The detective with great presence of mind assured him that his game was up; that the first motion he made of resistance he was a dead man! Then drawing a pair of manacles from his pocket, he soon clasped them on his prisoner's wrists, and relieved the rogue of his pistols, handing them over to the barkeeper for safety. He was taken to his room to pick up his traps, until the horse could be saddled up to return.
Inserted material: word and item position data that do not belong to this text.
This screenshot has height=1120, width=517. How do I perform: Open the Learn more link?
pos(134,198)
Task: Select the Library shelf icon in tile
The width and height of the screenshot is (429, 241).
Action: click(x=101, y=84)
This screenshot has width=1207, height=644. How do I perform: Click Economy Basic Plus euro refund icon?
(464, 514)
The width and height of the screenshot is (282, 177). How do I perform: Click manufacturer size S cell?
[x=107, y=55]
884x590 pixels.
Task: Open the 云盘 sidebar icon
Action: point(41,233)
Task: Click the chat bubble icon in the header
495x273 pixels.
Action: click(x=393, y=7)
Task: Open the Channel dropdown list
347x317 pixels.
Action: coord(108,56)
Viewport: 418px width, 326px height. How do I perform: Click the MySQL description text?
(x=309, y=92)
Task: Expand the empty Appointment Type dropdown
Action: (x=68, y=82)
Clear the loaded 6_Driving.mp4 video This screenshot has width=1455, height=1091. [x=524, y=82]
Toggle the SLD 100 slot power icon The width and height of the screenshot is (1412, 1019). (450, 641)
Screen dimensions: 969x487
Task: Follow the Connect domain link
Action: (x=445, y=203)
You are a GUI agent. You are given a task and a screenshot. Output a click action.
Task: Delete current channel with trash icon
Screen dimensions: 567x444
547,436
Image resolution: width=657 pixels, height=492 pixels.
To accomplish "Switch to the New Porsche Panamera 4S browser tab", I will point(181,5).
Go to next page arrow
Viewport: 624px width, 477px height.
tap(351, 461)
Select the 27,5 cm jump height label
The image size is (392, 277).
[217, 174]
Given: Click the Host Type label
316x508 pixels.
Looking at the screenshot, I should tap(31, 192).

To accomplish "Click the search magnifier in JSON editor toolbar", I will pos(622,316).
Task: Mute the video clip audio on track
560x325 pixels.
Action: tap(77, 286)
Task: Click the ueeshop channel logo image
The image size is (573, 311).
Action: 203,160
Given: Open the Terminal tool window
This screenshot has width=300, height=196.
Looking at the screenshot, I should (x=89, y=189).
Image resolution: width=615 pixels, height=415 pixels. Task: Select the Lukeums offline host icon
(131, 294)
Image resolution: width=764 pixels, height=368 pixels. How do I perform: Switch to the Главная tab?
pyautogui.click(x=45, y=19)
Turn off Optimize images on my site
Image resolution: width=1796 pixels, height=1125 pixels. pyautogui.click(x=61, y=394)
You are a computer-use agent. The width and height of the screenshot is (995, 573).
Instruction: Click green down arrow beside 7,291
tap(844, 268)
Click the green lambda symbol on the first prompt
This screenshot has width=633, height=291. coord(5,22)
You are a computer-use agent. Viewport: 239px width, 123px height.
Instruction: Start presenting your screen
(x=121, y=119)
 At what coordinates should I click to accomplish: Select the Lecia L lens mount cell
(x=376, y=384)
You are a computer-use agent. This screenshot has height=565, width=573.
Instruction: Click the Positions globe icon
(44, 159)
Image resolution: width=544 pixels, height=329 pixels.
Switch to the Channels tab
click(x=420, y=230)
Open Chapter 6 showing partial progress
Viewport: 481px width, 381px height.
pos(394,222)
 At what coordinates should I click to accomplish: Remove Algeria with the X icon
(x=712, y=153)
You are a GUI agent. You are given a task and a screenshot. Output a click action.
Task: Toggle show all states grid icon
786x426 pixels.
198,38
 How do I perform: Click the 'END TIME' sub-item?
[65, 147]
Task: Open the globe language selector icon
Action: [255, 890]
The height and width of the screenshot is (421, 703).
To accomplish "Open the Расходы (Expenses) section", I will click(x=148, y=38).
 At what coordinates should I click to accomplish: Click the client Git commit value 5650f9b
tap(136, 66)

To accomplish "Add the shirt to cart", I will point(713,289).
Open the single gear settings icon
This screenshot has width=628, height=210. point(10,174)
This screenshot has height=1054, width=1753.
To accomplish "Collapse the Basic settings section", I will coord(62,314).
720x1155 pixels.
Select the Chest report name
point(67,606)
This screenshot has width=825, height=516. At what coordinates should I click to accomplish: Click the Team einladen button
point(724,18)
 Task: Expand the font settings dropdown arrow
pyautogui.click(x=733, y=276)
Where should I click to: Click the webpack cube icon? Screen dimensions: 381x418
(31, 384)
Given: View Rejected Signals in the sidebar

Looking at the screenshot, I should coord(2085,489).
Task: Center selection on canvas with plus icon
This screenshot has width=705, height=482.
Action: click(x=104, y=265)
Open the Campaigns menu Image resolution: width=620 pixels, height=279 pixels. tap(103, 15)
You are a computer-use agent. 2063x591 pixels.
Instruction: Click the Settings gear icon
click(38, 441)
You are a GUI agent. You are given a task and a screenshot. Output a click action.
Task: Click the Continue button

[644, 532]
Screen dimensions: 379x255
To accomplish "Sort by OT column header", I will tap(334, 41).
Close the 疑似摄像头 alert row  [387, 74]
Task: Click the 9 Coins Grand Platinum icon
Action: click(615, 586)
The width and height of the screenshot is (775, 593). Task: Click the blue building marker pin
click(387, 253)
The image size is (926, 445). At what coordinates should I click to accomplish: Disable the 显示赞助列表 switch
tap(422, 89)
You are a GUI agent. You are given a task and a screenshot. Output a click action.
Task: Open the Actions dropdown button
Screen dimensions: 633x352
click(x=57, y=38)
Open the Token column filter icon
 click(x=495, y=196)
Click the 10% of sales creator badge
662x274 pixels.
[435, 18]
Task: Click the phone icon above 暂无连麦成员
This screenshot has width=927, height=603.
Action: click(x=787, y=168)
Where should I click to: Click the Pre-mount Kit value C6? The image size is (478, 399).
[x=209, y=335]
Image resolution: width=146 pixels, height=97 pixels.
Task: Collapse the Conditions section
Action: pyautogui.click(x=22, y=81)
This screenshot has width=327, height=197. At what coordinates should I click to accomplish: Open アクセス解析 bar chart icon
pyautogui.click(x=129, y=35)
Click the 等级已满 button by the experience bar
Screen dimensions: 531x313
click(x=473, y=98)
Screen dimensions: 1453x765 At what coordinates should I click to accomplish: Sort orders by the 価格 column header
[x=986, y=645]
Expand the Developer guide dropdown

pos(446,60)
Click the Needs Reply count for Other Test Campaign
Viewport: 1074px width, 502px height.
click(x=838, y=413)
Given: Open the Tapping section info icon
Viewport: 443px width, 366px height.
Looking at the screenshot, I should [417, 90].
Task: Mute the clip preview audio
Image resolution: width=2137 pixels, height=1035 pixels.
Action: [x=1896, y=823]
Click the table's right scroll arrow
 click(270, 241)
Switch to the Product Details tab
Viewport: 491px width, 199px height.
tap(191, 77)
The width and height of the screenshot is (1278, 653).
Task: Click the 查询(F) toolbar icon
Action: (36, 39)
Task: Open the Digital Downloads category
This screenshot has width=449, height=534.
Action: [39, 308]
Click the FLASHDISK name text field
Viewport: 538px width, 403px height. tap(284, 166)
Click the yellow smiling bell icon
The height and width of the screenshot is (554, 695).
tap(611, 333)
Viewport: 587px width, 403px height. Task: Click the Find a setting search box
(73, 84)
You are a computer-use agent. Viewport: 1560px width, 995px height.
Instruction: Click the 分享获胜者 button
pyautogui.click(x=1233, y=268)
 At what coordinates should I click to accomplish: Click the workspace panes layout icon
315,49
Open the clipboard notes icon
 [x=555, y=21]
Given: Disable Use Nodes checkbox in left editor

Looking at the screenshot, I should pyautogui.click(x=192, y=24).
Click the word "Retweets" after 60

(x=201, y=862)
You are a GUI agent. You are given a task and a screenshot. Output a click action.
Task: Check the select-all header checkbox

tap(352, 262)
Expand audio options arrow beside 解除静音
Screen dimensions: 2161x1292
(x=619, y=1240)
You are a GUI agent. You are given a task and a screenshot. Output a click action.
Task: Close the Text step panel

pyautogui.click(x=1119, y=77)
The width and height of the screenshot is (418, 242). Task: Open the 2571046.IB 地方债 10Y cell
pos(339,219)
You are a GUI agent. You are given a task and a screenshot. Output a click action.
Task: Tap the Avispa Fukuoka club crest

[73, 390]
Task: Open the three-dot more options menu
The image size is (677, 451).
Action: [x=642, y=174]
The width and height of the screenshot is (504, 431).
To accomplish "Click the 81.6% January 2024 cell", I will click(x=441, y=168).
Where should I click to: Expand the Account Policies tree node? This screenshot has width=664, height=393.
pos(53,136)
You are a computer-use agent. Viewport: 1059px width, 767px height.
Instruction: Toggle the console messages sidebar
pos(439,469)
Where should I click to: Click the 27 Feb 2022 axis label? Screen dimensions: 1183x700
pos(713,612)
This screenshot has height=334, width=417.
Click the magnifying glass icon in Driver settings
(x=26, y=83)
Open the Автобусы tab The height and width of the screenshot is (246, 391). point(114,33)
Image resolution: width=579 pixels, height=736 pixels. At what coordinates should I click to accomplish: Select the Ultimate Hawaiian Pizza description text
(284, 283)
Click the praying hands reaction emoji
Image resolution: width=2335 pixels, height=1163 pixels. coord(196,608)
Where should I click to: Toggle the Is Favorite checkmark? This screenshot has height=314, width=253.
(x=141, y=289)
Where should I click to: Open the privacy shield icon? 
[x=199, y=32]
By this time a reaction had taken place among the crowd, who seemed to sympathize with the thief, and some exclaimed against taking him, and for all they knew, he might be innocent. Here was a new danger not expected. If these fifteen or twenty hard-looking customers should take it into their heads to vote the man guiltless, there was an end to justice, and the detective might find himself suspended from the nearest cottonwood limb of a tree, dangling like Mohammed's coffin, between heaven and earth! But as good luck would have it, the irons pressed tightly and painfully on the wrists of the captive, and he cried from his room, "Hunter! oh, Hunter! come and loose these cursed irons,—they're killing me!"
"Now, gentlemen," said Hunter, "you see whether he knows me or not." To the prisoner he said, "I'll loosen them if you'll tell all about it." He came in and said, "Yes, I stole the horse; I'm a thief, and that man is a detective of the government from Cheyenne."
Of course, here all danger should end, and my story cease. But the truth is, something new turned up very often to embarrass the journey back to Cheyenne. After leaving Fort Harker, a new dodge was attempted, but different from the one that Paddy essayed when he greased the horse's mouth to save the oats. Leaving the culprit in irons at Fort Harker, the detective proceeded on to Fort Ellsworth, Kansas, from which place he started in the morning with his horse, in high hopes of reaching Cheyenne in a few days.
But alas for the vanity of human hopes and expectations! Having ridden about fifteen miles, the horse came to a sudden pause, and acted like one afflicted with spring-halt. Stopping at a ranch near by, after a careful examination, it was found that some precious villains had tied some silk cords on his legs underneath the fetlocks, thoroughly crippling him, so he could hardly move a limb. They hoped to lame the horse till he could be stolen again! But it was not successful. This journey of seventeen hundred miles cost the sum of six hundred dollars. But the horses were valued at fifteen hundred dollars, and it was right to put a stop, if possible, to the crime so common in the West of stealing horses, and one which subjects the culprit to a ball in his body, if needful to recapture stolen stock, and all say it is just and right, as a man's horse there may, in some cases, be "his life."
But the fellow while in limbo sawed off the chain and ball from his leg and escaped. He, moreover, had the impudence to write a saucy letter to Mr. Hunter, telling him "that the caged bird had flown, and the probability of their never meeting again!"